“You gotta speed it up, and then you gotta slow it down…”
And, if you are a trustee or a pensions professional, you definitely have to play around before making your mind up whether a pensions transfer can go ahead.
Transfer legislation is changing from 6 April 2018 as highlighted in the three points below, and there are also further changes on the horizon.
1. Bulk transfers of formerly contracted-out rights
This is a hangover from the abolition of contracting out. After a fair amount of pressure from the pensions industry, the DWP intends to bring into force regulations that will allow, without member consent, bulk transfers of benefits that include contracted-out rights to schemes that have never been contracted-out. Safeguards will be put in place, which will broadly require the contracted-out element of the benefits to be provided on the same basis in the new scheme as they were in the old scheme. The regulations should assist those employers wishing to implement a bulk transfer of benefits to a newly established scheme. The DWP consultation closed on 17 January 2018 and we are currently awaiting the response to that consultation.
2. Bulk transfers from DC to DC without consent
The DWP recognised a need to simplify legislation for bulk transfers of pure DC benefits. Some of the current requirements are burdensome and can be seen as unnecessary barriers to consolidation (such as the actuarial certification requirement, which often has scheme actuaries scratching their heads in bewilderment).
However, there will be new requirements placed on trustees before a bulk transfer can go ahead, including that advice should be taken from a suitably-qualified, independent investment adviser if a receiving scheme is not an authorised master trust. The DWP’s consultation closed at the end of November 2017 but we are still awaiting the response.
3. Safeguarded-flexible Benefits
Legislation is coming into force requiring trustees of schemes with “safeguarded-flexible benefits” to issue risk warnings to members before carrying out transactions such as a transfer or conversion of benefits, or the payment of an uncrystallised funds pension lump sum. Broadly, a safeguarded-flexible benefit has the characteristics of a money purchase benefit but with an underlying guarantee relating to the rate of pension.
In addition to risk warnings, if the transfer value for safeguarded-flexible benefits is £30,000 or more then the member must take appropriate independent advice. The valuation of safeguarded-flexible benefits for the purposes of assessing whether the appropriate independent advice is required is also changing. This brings with it a new disclosure requirement where a member enquired about a transfer after 30 September 2017 and was informed that the value of his pension was above £30,000, but his transfer subsequently falls below £30,000 under the new valuation method.
Try to look as if you don’t care less, but if you want to see some more, read on…
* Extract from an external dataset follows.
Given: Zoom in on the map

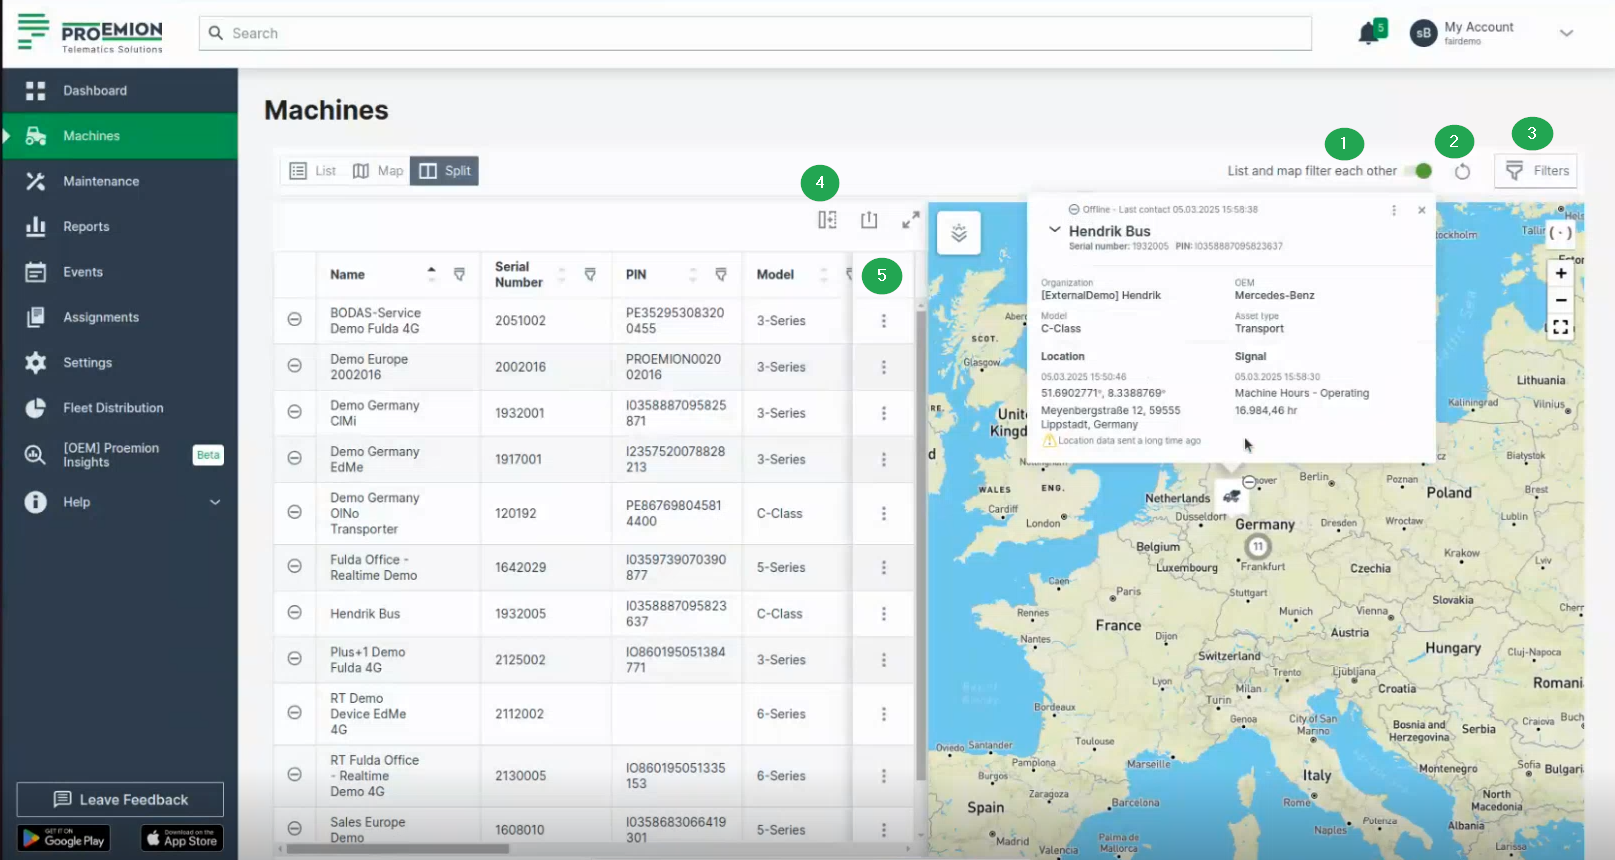Looking at the screenshot, I should [1560, 274].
We will see further changes to transfer legislation in the near future. As part of its commitment to curb pension scams the government intends to amend the statutory transfer requirement and it is likely that we will see the need for a genuine employment link with the new arrangement where the transfer is to an occupational pension plan.
The Financial Guidance and Claims Bill currently going through parliament also tinkers with transfers. The House of Lords and the House of Commons appear to be doing the hokey-cokey putting draft legislation in and out to tighten up requirements for guidance or financial advice where members wish to transfer or access flexible benefits. Parliament will find that there comes a time for making its mind up. The Bill currently contains a requirement that trustees should ask such members with flexible benefits whether they have received guidance or advice and recommend that they do so if they have not. In essence this is inserting an extra step which will slow down the process (“Are you really, really sure that you want to go ahead?”). In the meantime, let’s remember that the Association of British Insurers amongst others, has been calling for the transfer process to be speeded up…
And after all that, I could manage a glass of Bucks Fizz!